Sometimes it is in these moments of monotonous tasks, be it any time of day, that the Deceiver aims to plant seeds of discontent, discouragement or self-doubt in my mind. Recently, as I put away sippy cups from the dishwasher I felt his attack coming on.
I thought about the marathon that had gone on in Richmond not too long ago and how I would love to run in a race like that one day. I hadn't seemed to be able to make it to the gym more than once a week lately. There is no way, my Attacker told me, that I would have the time to train for something of that caliber. Satan reminded me that my jeans were fitting more snugly than they used to and my frustration escalated as he continued his appeal. In my self-pity, I had been convinced that I was sacrificing far too much for my children, for my family. Why didn't I deserve the chance to accomplish something special, something worthy of praise?
And then my Comforter, my Lord, gently but firmly spoke, "Gretchen, you are in a race."
It was so clear that my immediate reaction was to be a little startled. I was touched that He had spoken my name. It was so personal, so loving, that He would steer me back to where I need to go--with my mind focused on Him and not on me.
Because I am in a race, so to speak. We all are.

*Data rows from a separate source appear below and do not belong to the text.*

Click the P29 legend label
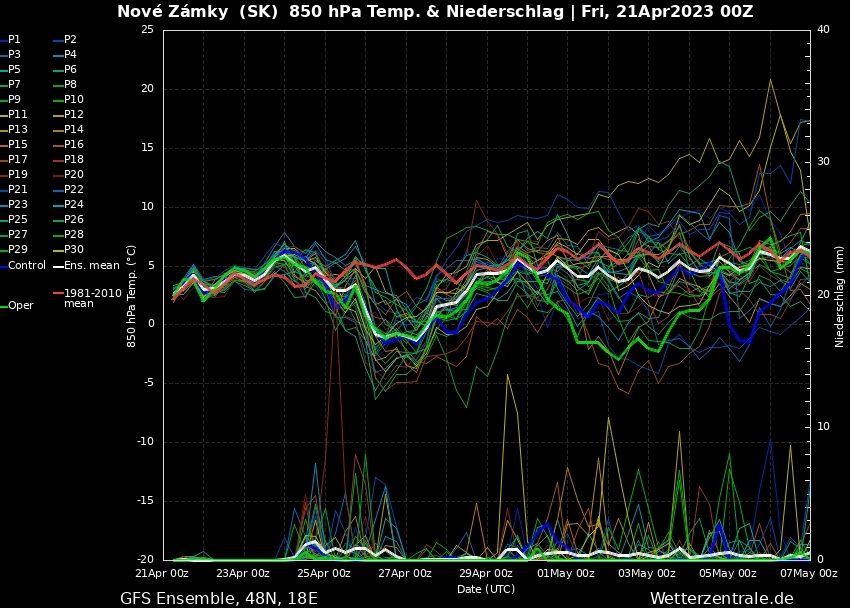This screenshot has height=608, width=850. [18, 249]
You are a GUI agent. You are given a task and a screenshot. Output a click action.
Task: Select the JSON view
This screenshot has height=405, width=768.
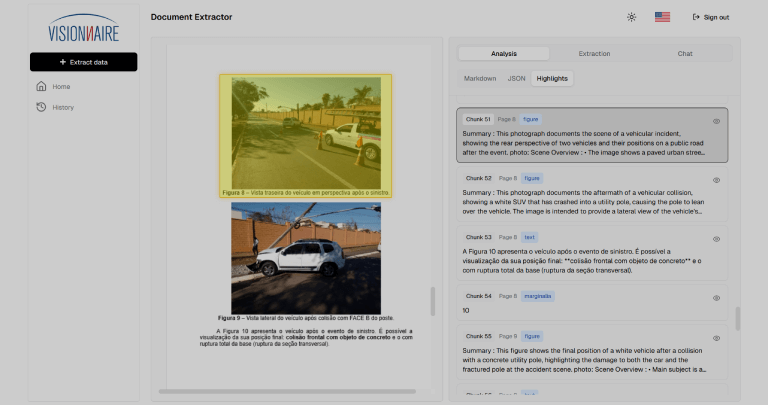point(517,78)
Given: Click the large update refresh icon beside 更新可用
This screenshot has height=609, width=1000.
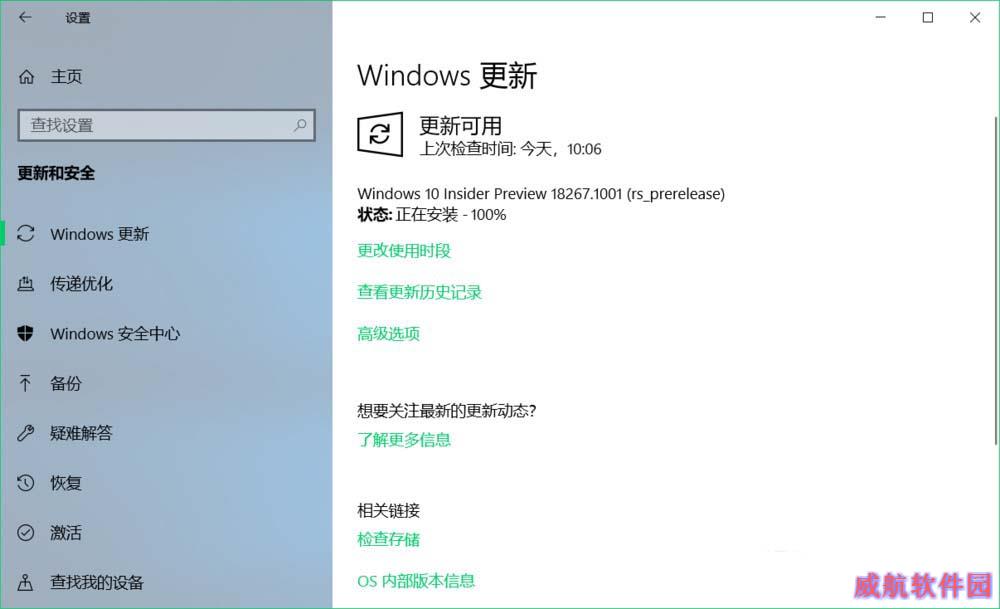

In a race around a track each competitor runs in their own lane. Sometimes I want to look at who is running alongside me and compare my path to theirs. Perhaps they got a head start, or maybe the hurdles don't seem to be distributed evenly. No matter what our path looks like, He promises to be with us the entire way. He doesn't want us to get distracted with those running alongside us, or halted or slowed down by what we find in our lane, but to keep looking ahead, and to keep running.
I want to keep my eyes focused on the finish line. On Jesus. He is my everything and He willingly sacrificed everything for me. Pitiful, undeserving me. He didn't ask for "me" time. He didn't complain when the disciples or the crowds were unrelenting and didn't give him a break. He gave everything He had even before He was nailed to a cross.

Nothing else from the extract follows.